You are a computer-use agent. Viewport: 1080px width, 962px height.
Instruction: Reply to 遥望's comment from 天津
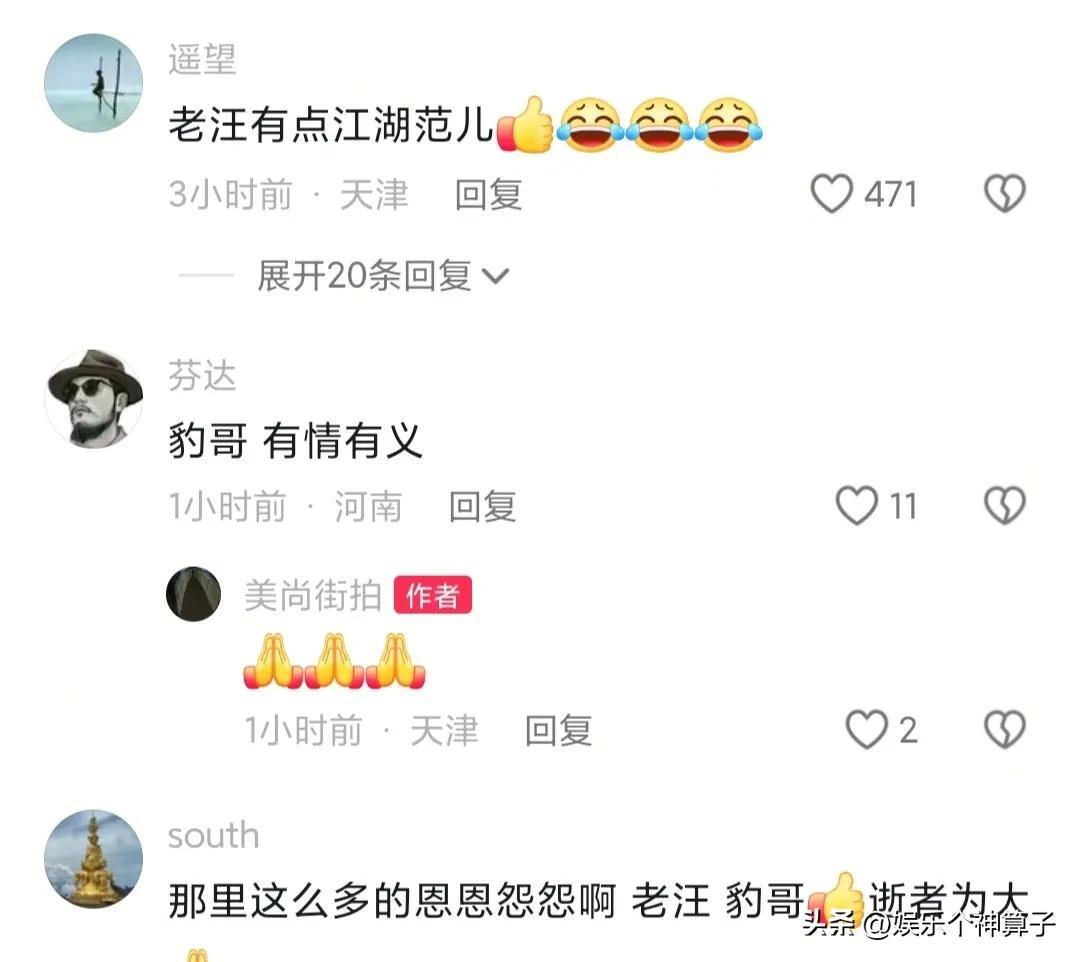(488, 194)
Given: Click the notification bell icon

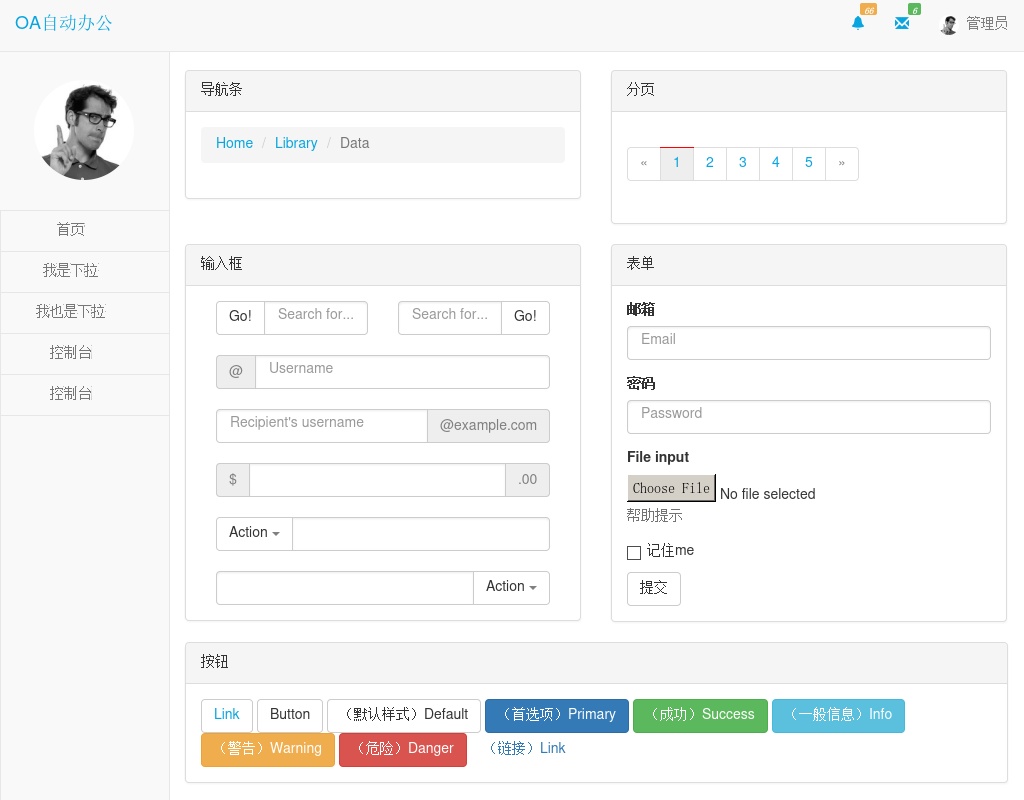Looking at the screenshot, I should (858, 23).
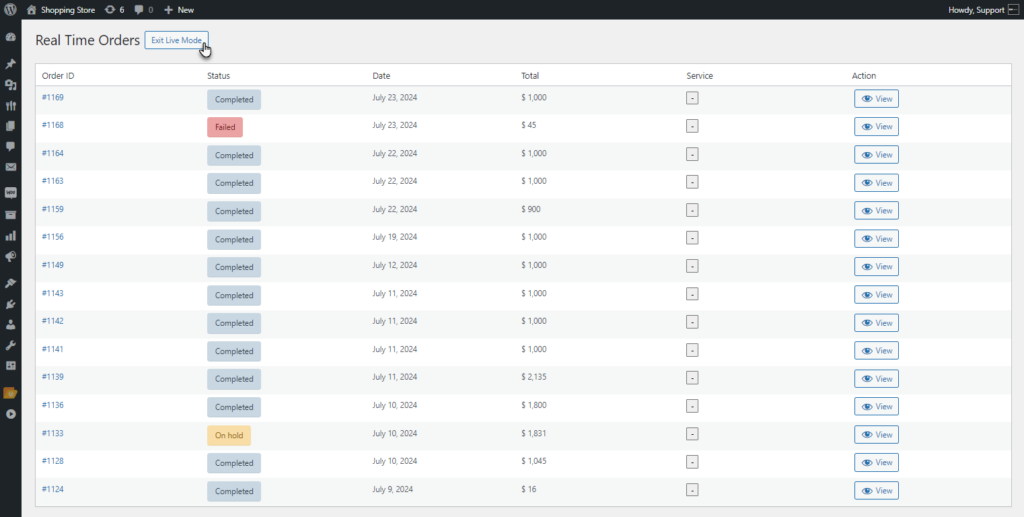Viewport: 1024px width, 517px height.
Task: Open Users from the sidebar icon
Action: (10, 324)
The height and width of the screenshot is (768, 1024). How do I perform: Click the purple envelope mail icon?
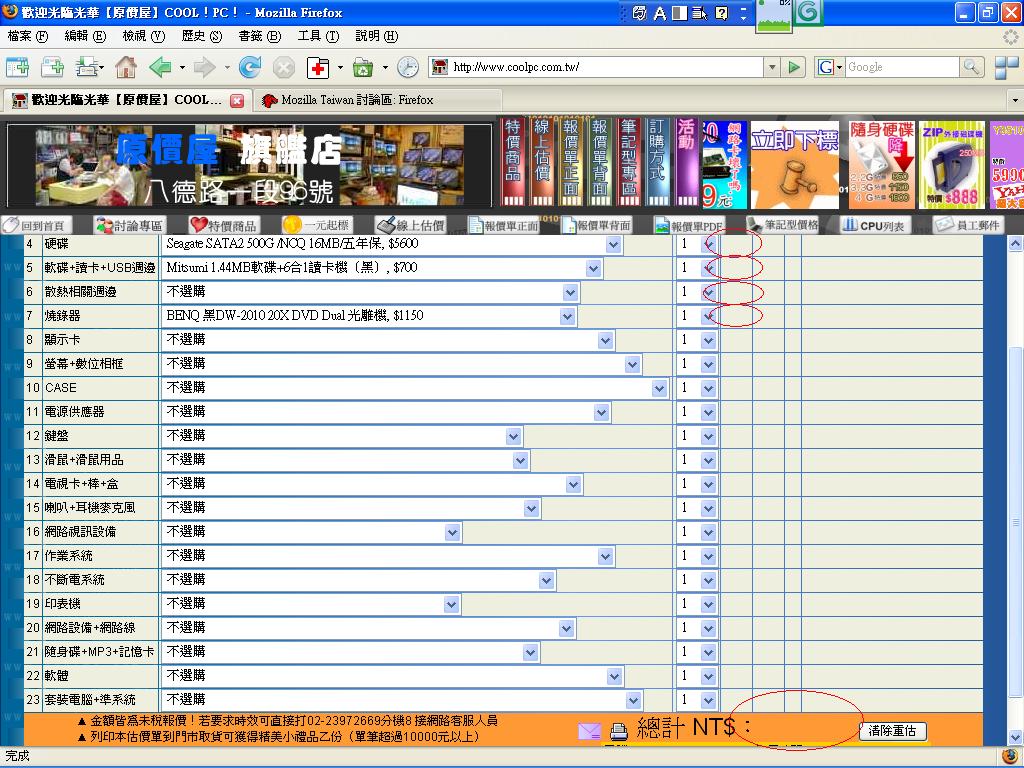click(x=589, y=731)
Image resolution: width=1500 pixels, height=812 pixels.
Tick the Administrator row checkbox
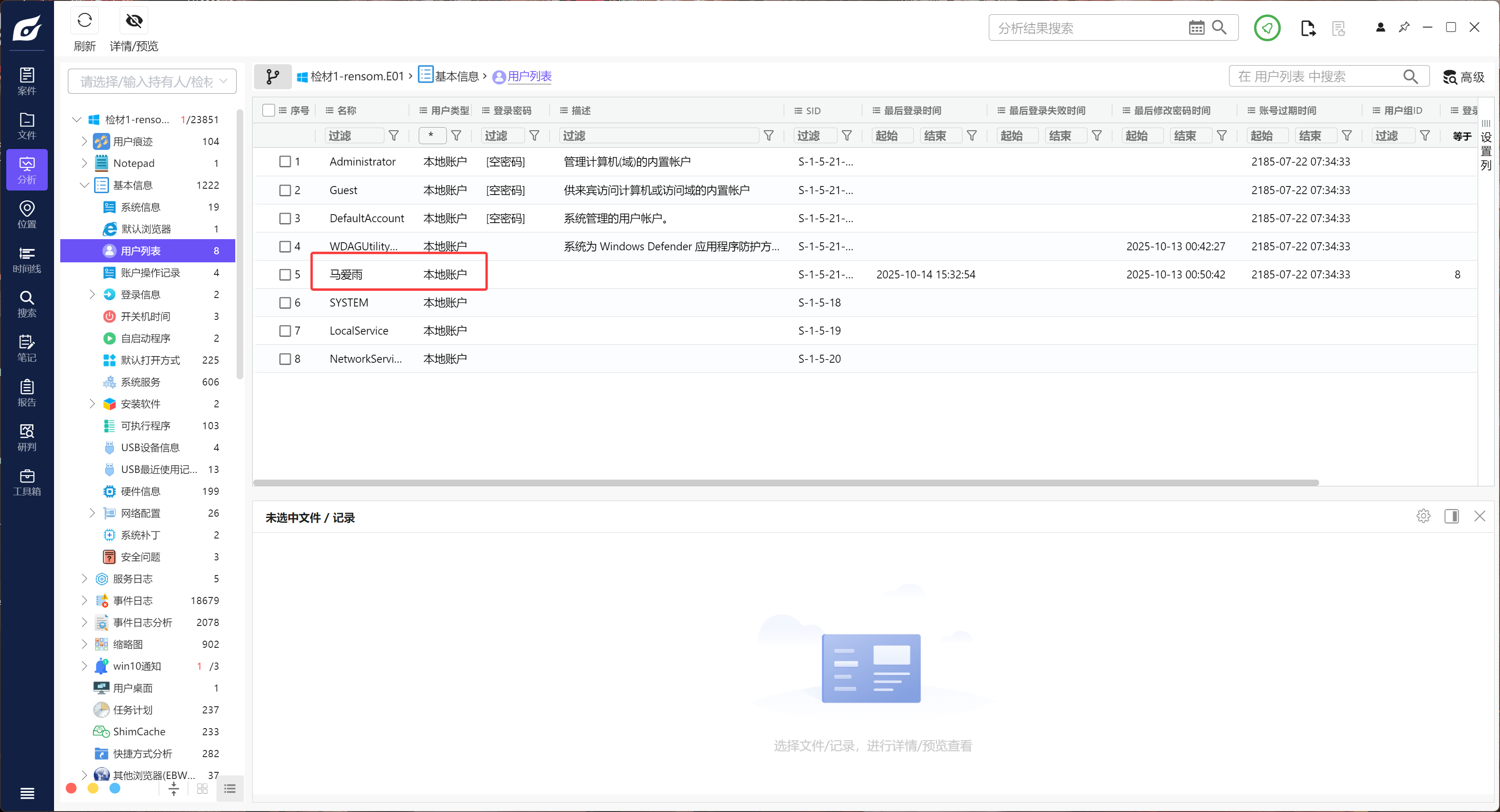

● ● ● ●

• _DIRECTIVE_: Could you write out the listing word for word, starting at its very first line and ending with the line that contains "Action: (10, 324)", and omit the pictures?

• _FINISHED TASK_:
You are a computer-use agent. Viewport: 1080px width, 962px height.
Instruction: Reply to 遥望's comment from 天津
(488, 194)
Given: Click the notification bell icon

Looking at the screenshot, I should (858, 23).
Viewport: 1024px width, 517px height.
Task: Open Users from the sidebar icon
Action: (10, 324)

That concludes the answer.